It’s already been a busy week in Sin City for the Flyers, and the draft is still a few hours away from commencement.

General Manager Danny Briere has had several irons in the fire with various teams regarding both moving up and moving down in tonight’s first round.

They were close to a deal with Ottawa for No. 7 last week, but it fell through after the Senators traded for Boston goalie Linus Ullmark. They have engaged in conversations with several other teams this week and tried to get as high as No. 4 with Columbus, but sources indicate that the Flyers couldn’t meet the Blue Jackets asking price, and Columbus will go in another direction (hearing its Carolina, but the details are unclear).

But before we look at that deal – and what the Flyers might have been willing to give up – it’s worth noting that the team finally announced it will be buying out the final year of Cam Atkinson’s contract.

By doing this, the Flyers will see a cap savings of about $2.7 million this season, but will have an additional $1.75 million in dead money count against their 2025-26 salary cap.

This was a last resort for Briere.

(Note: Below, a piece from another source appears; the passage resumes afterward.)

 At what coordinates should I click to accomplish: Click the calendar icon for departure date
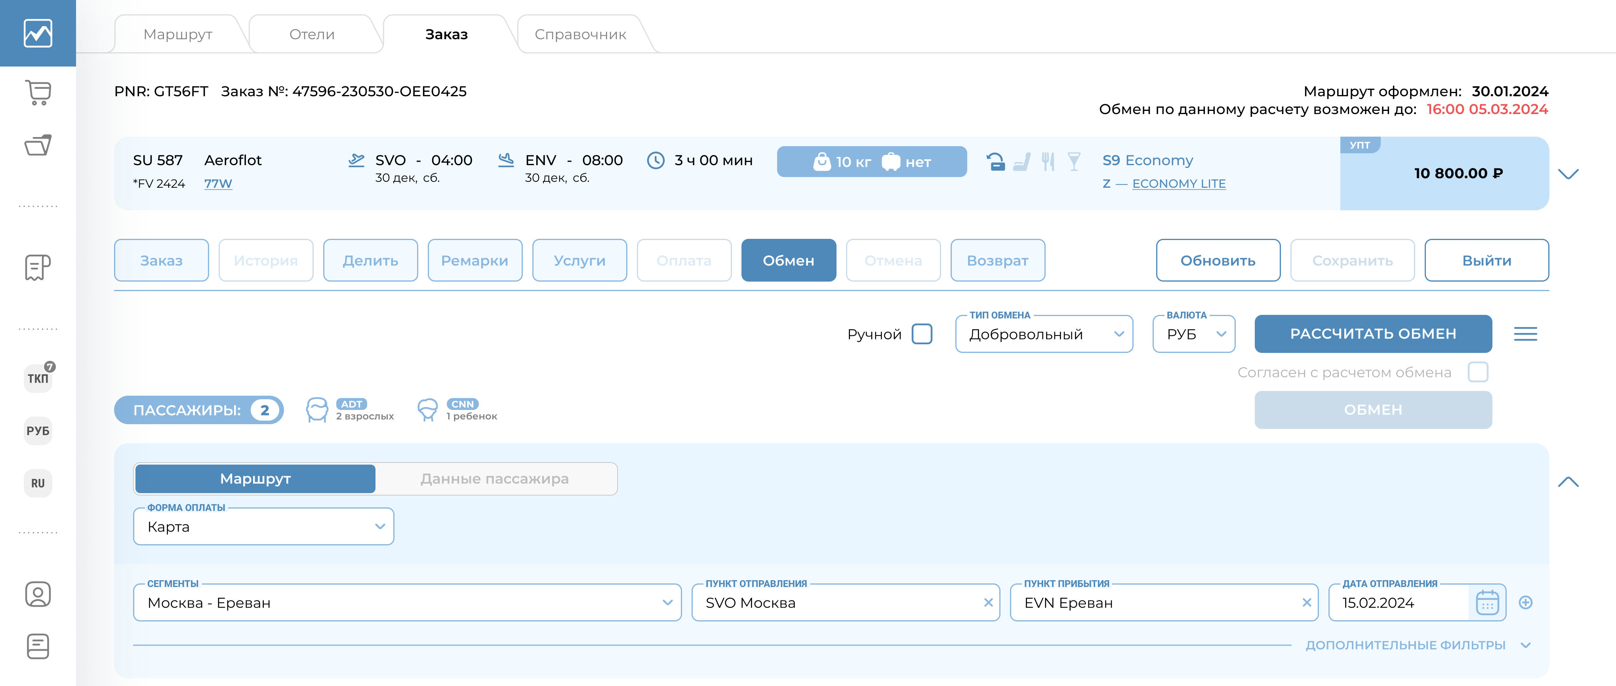[1487, 603]
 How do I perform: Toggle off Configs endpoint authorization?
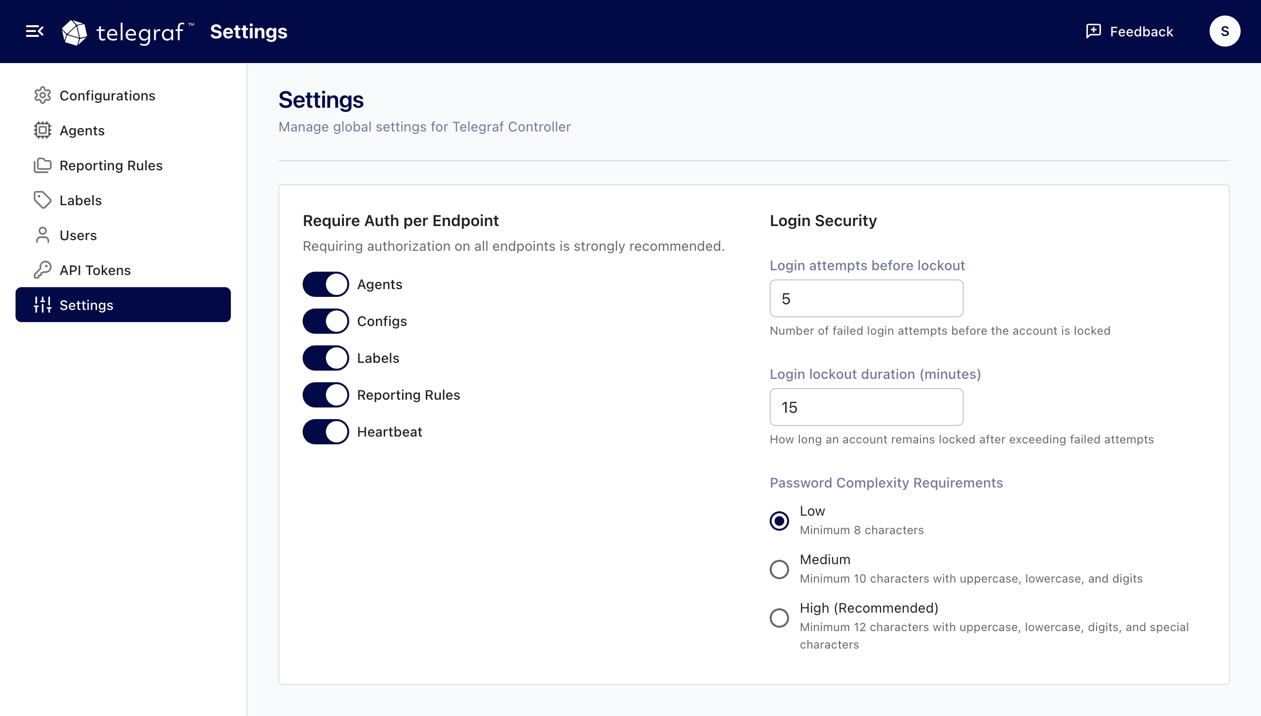325,321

He didn’t want to do this to Atkinson. He wanted to trade Atkinson and keep any dead money attached to this season only. He had worked out a trade with the San Jose Sharks, another rebuilding team willing to take on contracts this season, but Atkinson had the Sharks as one of the teams he couldn’t be traded to on his limited no-trade clause and wouldn’t waive it to allow the Flyers and Sharks to finalize the deal.

(Note: At some point, some national writer should really look into these no-trade clauses. Not that there’s anything wrong with a player getting them, or a player exercising their right to use them – that’s totally fine. They earned that right. But the issue is a lot of them have the same teams on the lists. And it has nothing to do with those teams’ ability to field competitive or Cup-challenging teams, but rather the tax rate in certain places. Teams in locales such as California and Canada suffer because players would rather go and play in a state with lower – or no – income tax. They make so much more money in say, Florida, than they do in, say, Edmonton. And while some teams would be willing to pay more to make up for that difference, they can’t because the cap is the same for all teams, regardless.)

It was obvious last season that Atkinson wasn’t the same player he was before his injury. And he no longer fit the timeline of the Flyers rebuild, so it made sense to part ways. But Briere’s hands were tied with Atkinson once he turned down the San Jose trade, leaving him no other alternative then this buyout.

The Flyers are trying to make the next step in that rebuild and with Matvei Michkov coming this season, they were hoping to get out from under some dead money sooner. And while this won’t be a back-breaking amount of dead money, it’s still not ideal.

One of the other things the Flyers want to do is add another top end talent – either at forward or on the blue line. Two guys they like a lot in this draft are Russian forward Ivan Demidov and Canadian defenseman Sam Dickinson.

In order to get Demidov, they were going to have to jump up into the top four in the draft, and Briere made a heck of a pitch to the Columbus Blue Jackets in an effort to move from pick 12 to pick 4.

Initially, the plan was to get to pick 7 first – which was why they were tied to a deal with Ottawa. However, the Flyers deal was never Ottawa’s plan A. They went and got Ullmark, and traded their second first round pick (No. 24) in the process, making the value of their pick at No. 7 greater, in their mind.

Briere wanted to at least get there and then try to go to Columbus to get to pick 4, and if it didn’t work, settle for pick 7, where there was a chance Dickinson could land.

But once the Ottawa deal never materialized, Briere decided to swing for the fences with Columbus.

He knew it would take a haul to go from 12 to 4. Columbus, reportedly, originally asked for three first rounders (two this year, and one next), which was too steep a price.

So, Briere tried a little different tactic. He offered Pick 12 this year and the 2025 first rounder the Flyers acquired from Colorado in the Sean Walker trade, and instead of their second first round pick this year, offered a forward from their roster (I believe it to be Joe Farabee, but I have not been able to get official confirmation on that part of it as of yet).

That’s a big swing by Briere, but apparently not big enough.

I was told by a non-Flyers source that the Blue Jackets are going to trade the pick and take a deal from a different team, believed to be the Hurricanes.

And that wouldn’t surprise – as the Blue Jackets new GM, Don Waddell, came from Carolina, where he was the former GM, and would be trading with his former assistant, and current Carolia GM (and former Flyers writer for Broad Street Hockey) Eric Tulsky.

It’s probably disappointing for the Flyers brass, for sure, but I don’t think Briere is done trying to maneuver around.

If he can’t move up, how about sliding back a few spots, picking up additional assets, and drafting a kid like Norwegian defenseman Stian Solberg? Many draft evaluators see him as a guy who could get picked in the late teens, and the Flyers do like him.

There’s a lot of things that can happen in the next few hours. And Briere is trying to make impactful moves for the Flyers today and tomorrow since they don’t expect to be active in free agency.